Many of the articles featured are contributed by researchers using their most recent research results.
There is a suggestion that this could be taken a step further for the research communities themselves:

 A session at the recent Wikimania conference provided an opportunity for discussion: “The fount of all knowledge – wikipedia as the front matter to all research“. 
The abstract describes how: This discussion focuses on how Wikipedia could become the entry or discovery point to all significant research for the general public, and for scholars who are working just outside of the topic of interest. For most people, even researchers from closely related areas, summaries and explanations of a piece of research can be a crucial means both to discover and to begin to get into a new piece of research. 
 Currently overviews of research topics are supported through two mechanisms: reviews and “front matter” content. A review is a systematic summary of a field, written by an expert. These go out of date quickly, particularly in rapidly moving areas of research. Front matter is “News and Views” pieces, often found at the “front” of scientific journals that explain newly published research and put it in context. This often includes a discussion of explaining how the research is an important advance and its broader societal implications. 

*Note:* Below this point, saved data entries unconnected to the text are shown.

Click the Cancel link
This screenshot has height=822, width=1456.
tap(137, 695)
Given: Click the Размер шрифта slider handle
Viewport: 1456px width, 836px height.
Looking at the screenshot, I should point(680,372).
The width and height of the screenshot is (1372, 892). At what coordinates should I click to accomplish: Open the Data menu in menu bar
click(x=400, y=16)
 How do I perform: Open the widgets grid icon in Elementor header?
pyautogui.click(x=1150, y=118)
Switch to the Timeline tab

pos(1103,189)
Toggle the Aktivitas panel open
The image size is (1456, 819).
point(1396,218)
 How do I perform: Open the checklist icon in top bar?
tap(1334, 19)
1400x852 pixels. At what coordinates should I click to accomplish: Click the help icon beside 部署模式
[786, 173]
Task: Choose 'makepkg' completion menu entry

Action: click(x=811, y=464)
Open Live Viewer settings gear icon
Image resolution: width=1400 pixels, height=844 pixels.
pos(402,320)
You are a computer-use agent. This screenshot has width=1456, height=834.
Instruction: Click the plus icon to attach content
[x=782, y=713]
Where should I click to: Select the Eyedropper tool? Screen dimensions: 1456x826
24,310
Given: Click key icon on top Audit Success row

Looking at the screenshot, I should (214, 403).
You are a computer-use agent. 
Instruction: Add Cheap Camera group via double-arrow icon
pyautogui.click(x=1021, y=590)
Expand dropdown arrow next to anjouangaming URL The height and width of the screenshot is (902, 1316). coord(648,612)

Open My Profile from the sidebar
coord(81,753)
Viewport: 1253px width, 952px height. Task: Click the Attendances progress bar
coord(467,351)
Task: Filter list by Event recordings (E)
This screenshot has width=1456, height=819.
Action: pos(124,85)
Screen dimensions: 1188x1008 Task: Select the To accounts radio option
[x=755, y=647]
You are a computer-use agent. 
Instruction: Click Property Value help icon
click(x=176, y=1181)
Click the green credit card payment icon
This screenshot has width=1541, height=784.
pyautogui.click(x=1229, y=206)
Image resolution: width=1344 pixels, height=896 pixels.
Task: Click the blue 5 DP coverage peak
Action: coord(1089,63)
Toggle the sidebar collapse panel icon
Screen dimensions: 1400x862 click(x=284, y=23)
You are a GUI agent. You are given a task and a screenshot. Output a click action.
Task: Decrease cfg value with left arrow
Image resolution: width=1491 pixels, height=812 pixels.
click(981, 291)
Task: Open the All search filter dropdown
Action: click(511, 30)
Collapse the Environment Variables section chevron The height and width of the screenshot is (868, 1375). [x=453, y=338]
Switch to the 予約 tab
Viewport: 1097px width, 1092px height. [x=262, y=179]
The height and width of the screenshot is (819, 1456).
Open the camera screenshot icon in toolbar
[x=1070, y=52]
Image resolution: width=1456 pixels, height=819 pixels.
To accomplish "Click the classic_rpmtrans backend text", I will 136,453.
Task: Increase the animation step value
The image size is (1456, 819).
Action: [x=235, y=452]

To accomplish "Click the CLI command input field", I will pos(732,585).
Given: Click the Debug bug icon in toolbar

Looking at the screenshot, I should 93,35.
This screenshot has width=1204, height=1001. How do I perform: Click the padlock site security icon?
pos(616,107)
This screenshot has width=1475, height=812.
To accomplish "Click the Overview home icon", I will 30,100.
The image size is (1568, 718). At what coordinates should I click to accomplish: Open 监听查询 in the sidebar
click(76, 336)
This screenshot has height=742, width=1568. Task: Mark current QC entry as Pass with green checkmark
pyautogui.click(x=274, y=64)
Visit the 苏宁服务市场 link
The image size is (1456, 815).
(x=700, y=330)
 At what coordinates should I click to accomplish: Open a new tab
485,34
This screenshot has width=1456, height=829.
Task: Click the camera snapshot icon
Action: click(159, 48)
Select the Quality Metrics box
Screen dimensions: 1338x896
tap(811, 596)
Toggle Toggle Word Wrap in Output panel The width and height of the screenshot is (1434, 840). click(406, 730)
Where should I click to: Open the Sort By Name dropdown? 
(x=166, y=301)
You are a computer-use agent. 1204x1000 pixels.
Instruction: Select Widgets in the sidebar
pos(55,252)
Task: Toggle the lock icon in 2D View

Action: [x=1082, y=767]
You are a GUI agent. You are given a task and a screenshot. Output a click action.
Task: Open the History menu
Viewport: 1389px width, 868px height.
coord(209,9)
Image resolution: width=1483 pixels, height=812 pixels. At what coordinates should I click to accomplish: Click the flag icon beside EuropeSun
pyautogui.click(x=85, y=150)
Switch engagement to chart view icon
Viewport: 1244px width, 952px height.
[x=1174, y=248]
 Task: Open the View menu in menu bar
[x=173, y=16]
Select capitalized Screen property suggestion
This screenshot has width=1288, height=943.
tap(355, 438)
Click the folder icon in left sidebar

 Both of these functions could easily be provided in a more up to date and scalable manner by tapping into a global community of experts. Wikipedia articles are often the top web search result for initial queries in many research areas and these articles are a major source of traffic for scientific journals. As the first port of call for many users of research and a significant discovery route the potential for Wikipedia as a form of dynamic, expertly curated “front matter” for the whole research literature is substantial. This facilitated discussion session will focus on how this role could be enhanced, what is currently missing and what risks exist in taking this route. 

There are difficulties to overcome but it is easy to see  the attraction of the availability of constantly updated extensive reviews for the use of the professional community. Currently reviews are out of date by the time they are published, this technology may make that delay in disseminating and summarising scientific research a thing of the past.